==== Provided records ====

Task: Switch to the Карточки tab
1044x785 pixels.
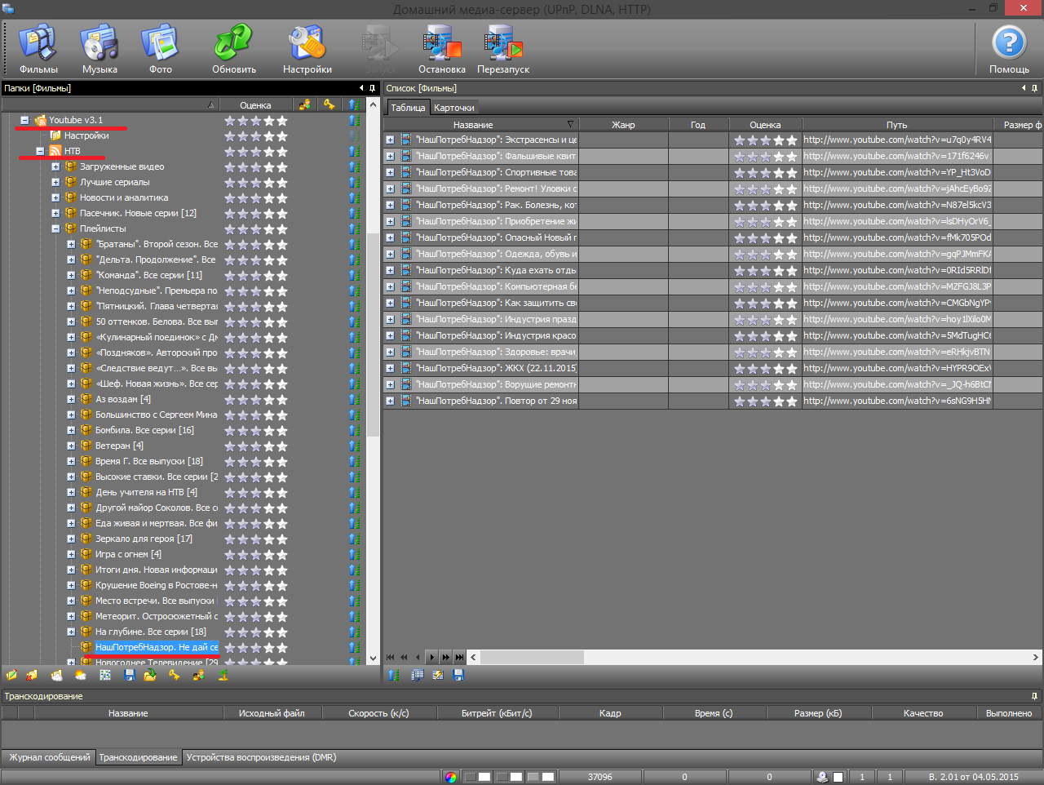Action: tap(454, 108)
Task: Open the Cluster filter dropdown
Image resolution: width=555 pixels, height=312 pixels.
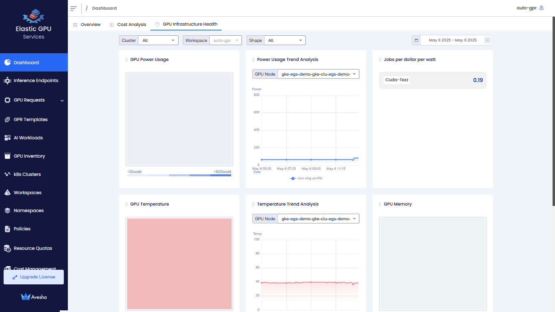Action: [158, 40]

====
==== Provided records ====

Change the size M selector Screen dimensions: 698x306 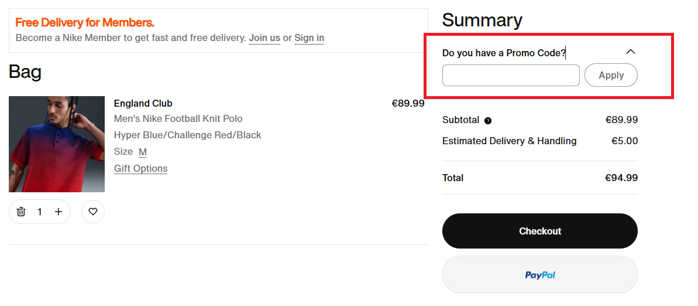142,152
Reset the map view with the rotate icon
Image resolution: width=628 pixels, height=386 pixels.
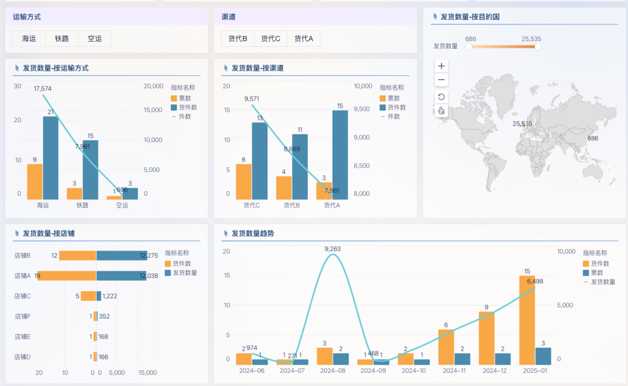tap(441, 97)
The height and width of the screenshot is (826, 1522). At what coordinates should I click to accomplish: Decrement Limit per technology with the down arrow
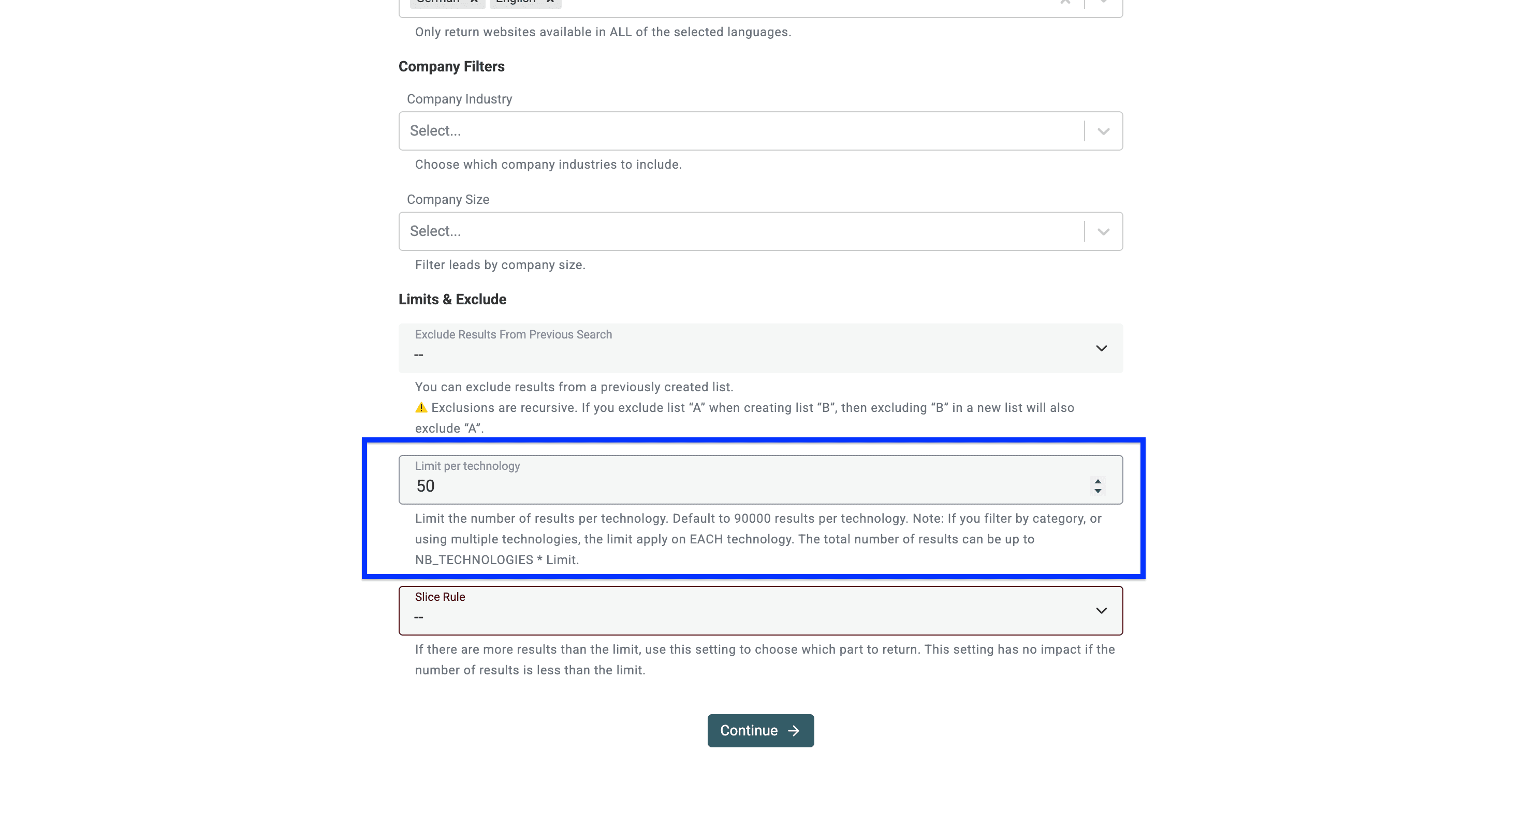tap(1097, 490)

====

Where a line of the data above includes the string "Task", pull it out.

Solution>
Task: Switch to the Карточки tab
Task: Open the Cluster filter dropdown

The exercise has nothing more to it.